Against this backdrop, the Rise Fund, a $2 billion impact-investing fund managed by TPG Growth, with The Bridgespan Group, a global social-impact advisory firm—has attempted to bring the rigor of financial performance measurement to the assessment of social and environmental impact.
After wide consultation with experts in the field, we have developed a methodology to estimate—before any money is committed—the economic value of the social or environmental good that that we believe is likely to result from each dollar invested. The methodology uses publicly available research to calibrate impact potential, which must cross a minimum threshold for approval, similar to the return on investment threshold built into financial due diligence.
With this methodology, The Rise Fund assess potential investments through a measure knows as the Impact Multiple of Money (IMM)™. In a piece out today in the Harvard Business Review, we take a deep dive into how the IMM works, which we’ve laid out here in brief.
IMM puts impact underwriting on a similar field with financial underwriting by producing a single number to inform decision-making. Rise will invest in a company only if the IMM calculation suggests a minimum social return on investment of $2.50 for every $1 invested—an IMM expressed as 2.5X—a threshold the fund set as its own minimum goal. The methodology can be used to monetize outcomes ranging from lower greenhouse gas emissions, to higher educational attainment, to better health. Here are the six steps involved:
Assess Relevance and Scale: This is the initial qualitative screen. Does the company have an intentionality directed at creating positive social or environmental impact, and can it be measured? How many people will its product or service reach?
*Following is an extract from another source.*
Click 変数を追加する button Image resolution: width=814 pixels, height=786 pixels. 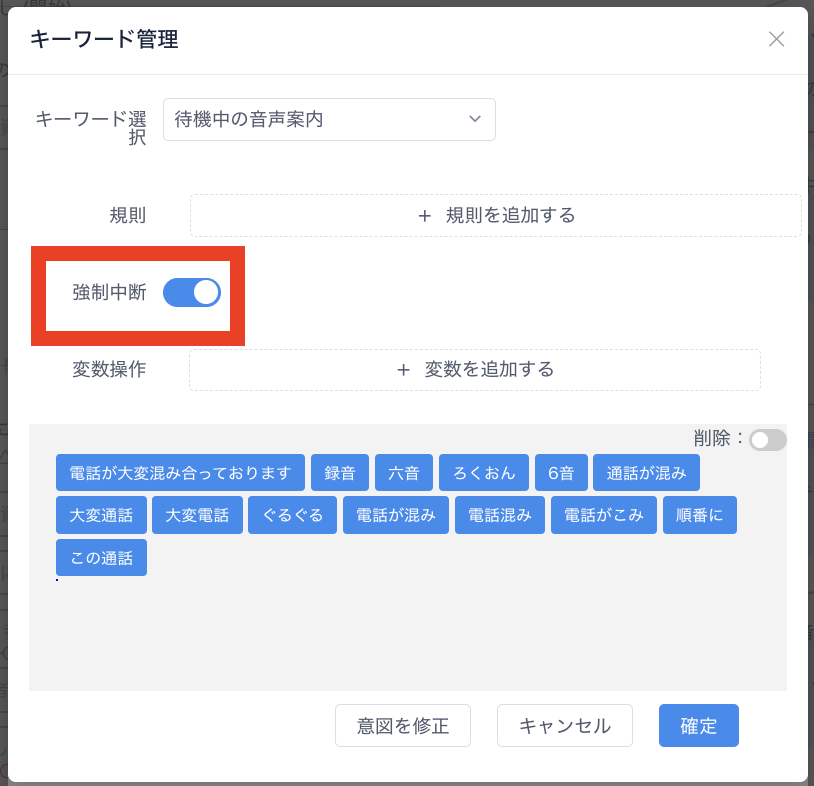pos(474,369)
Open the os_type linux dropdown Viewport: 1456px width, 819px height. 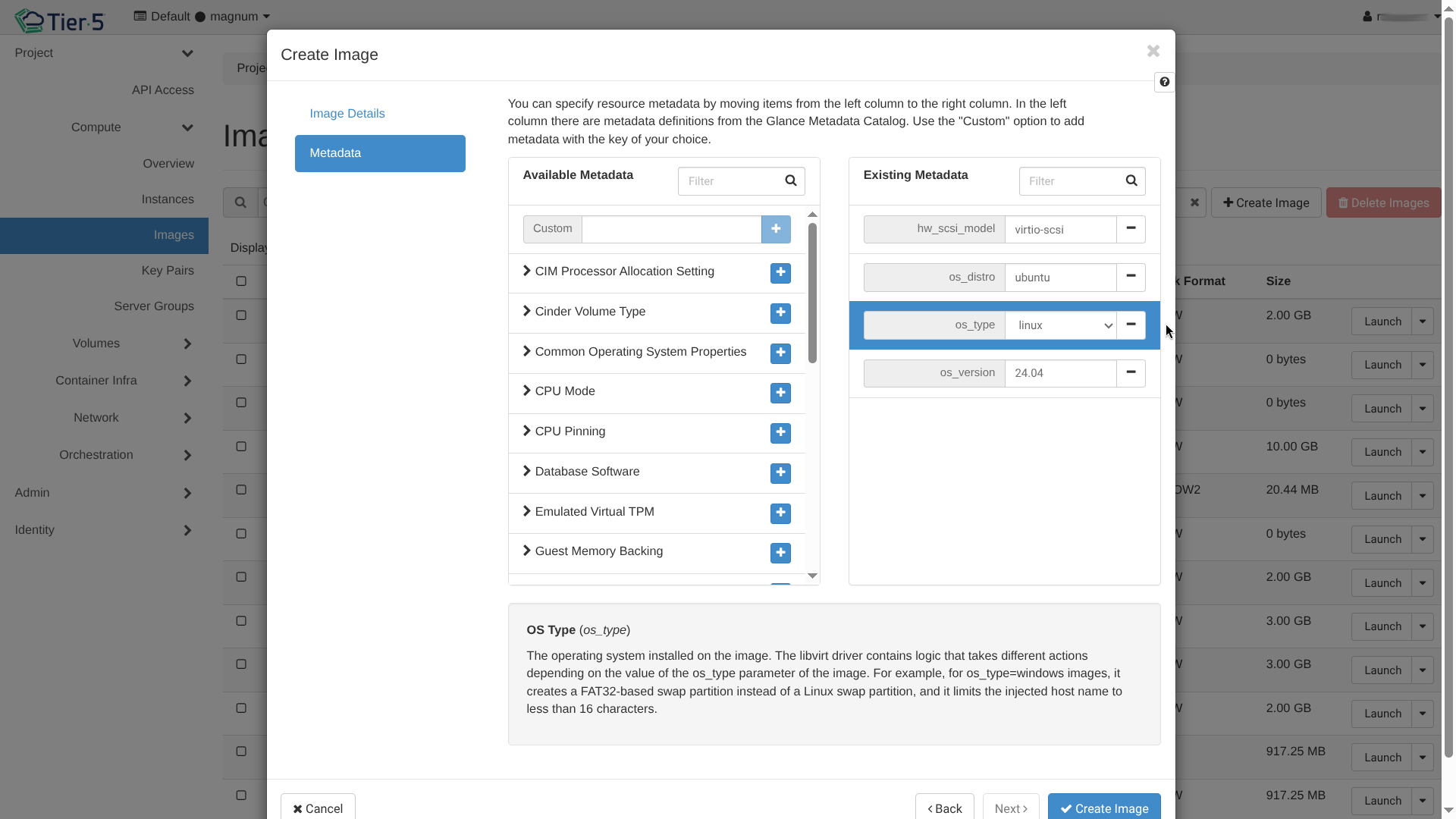[1060, 325]
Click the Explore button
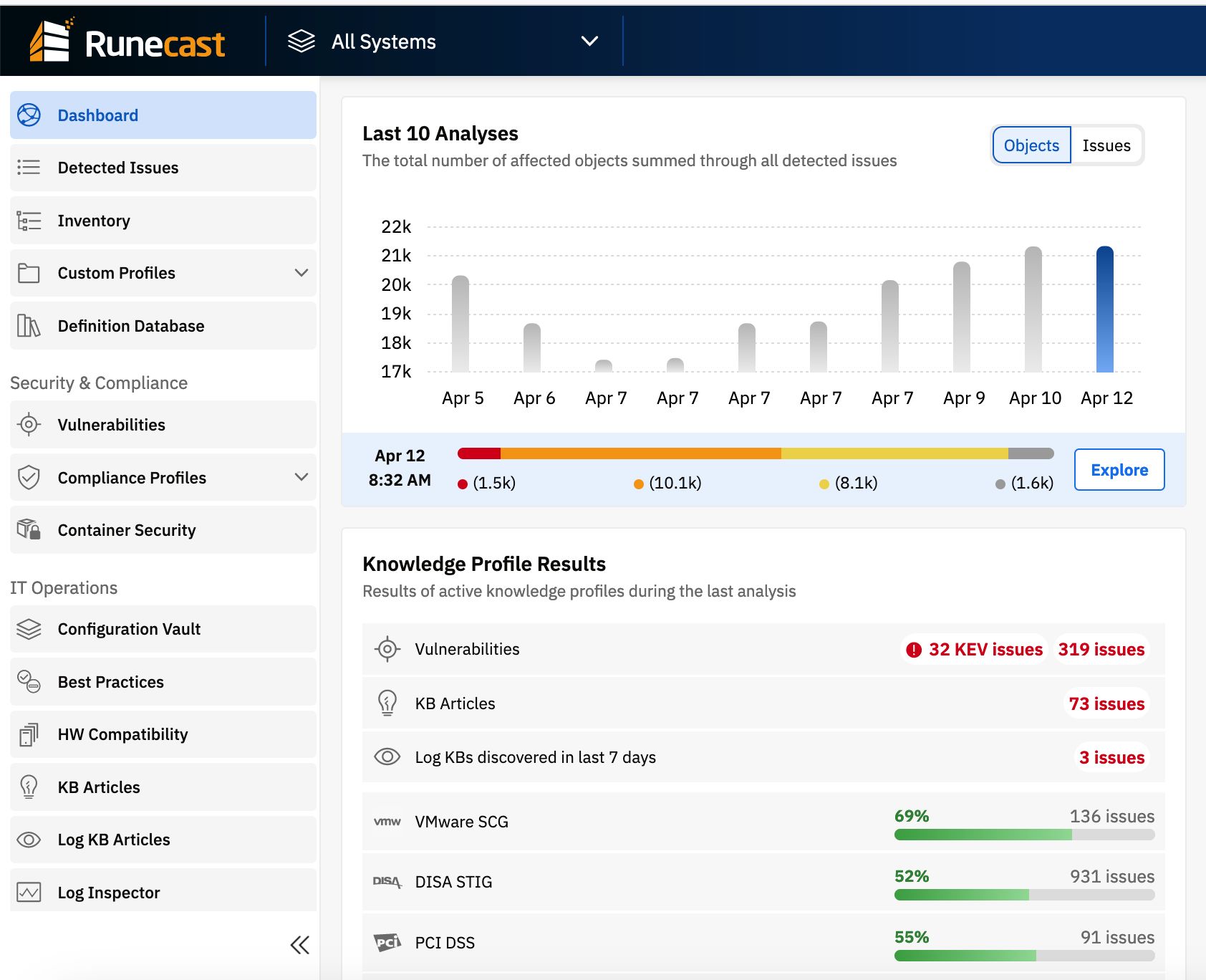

Just as investors filter out deals that don’t show financial promise, IMM filters out companies with low impact promise.
Identify Evidence-Based Outcomes: Identify social or environmental outcome targets—linked to the UN’s Sustainable Development Goals—and determine whether existing research and data verify that the outcomes are achievable and measurable. Evidence is the bedrock of IMM and the antidote to impact washing; it anchors impact projections in best available research.
Estimate the Economic Value of Those Outcomes to Society: Utilize research that provides an evidence base for claims of impact. Then use economic research to put a dollar value on the projected social or environmental change.
Adjust for Risks: IMM uses an “impact realization” formula that discounts the likelihood of achieving the projected social or environmental value. The formula takes a number of factors into account, including the rigor of the anchor research and the relevance of the research to the company or product.
Estimate Terminal Value: A concept used in the business world, terminal value in this case estimates the probability that the social or environmental value created will continue for five years after an investment terminates. IMM adjusts that residual value downward to account for expected diminished impact over the five-year post-investment period.
Calculate the return on every dollar invested: Start with the total projected value created by the investment and right-size it to reflect the investor’s proportional ownership stake. For instance, if Rise invests $30 million to buy a 40 percent ownership stake in a company projected to generate $600 million in social value, it can take credit only for the proportion of that value reflected by its stake: $240 million. Rise divides $240 million by its $30 million investment and arrives at $8 in social value for every $1 it invested—an IMM of 8X.
IMM is rigorous and deeply rooted in peer-reviewed research, but given the number of assumptions and choices involved, it does not claim to provide a definitive return-on-investment number. It should be viewed as a directional estimate of the potential magnitude of a company’s social or environmental impact, not a precise calculation. Nonetheless, we believe IMM provides valuable guidance regarding which investments will or will not have a significant social impact, allowing investors to have increased insight at the start of the process to better guide their decision-making. And it can be especially helpful for calibrating investments within a sector, permitting comparisons between deals.
At this early stage in IMM’s development, we expect to identify and make adjustments as we apply it to a variety of investments. It also has limitations. It is difficult to apply to an earlier stage investment where growth numbers skew very high, to investments in innovations that lack an impact research base, and to topics of equity and justice that are hard to monetize.
Limitations aside, we believe IMM is a timely and valuable tool that demonstrates the value of evidence-based impact investing, and can help better inform decision makers as they act in pursuit of positive impact. Through this, we believe we can help enable the kind of impact investment at scale that is necessary to truly address the UN’s Sustainable Development Goals. Time, and rigorous evaluation, will determine whether our optimism is justified.
Maya Chorengel is a senior partner at the Rise Fund and Michael Etzel is a partner at Bridgespan Group.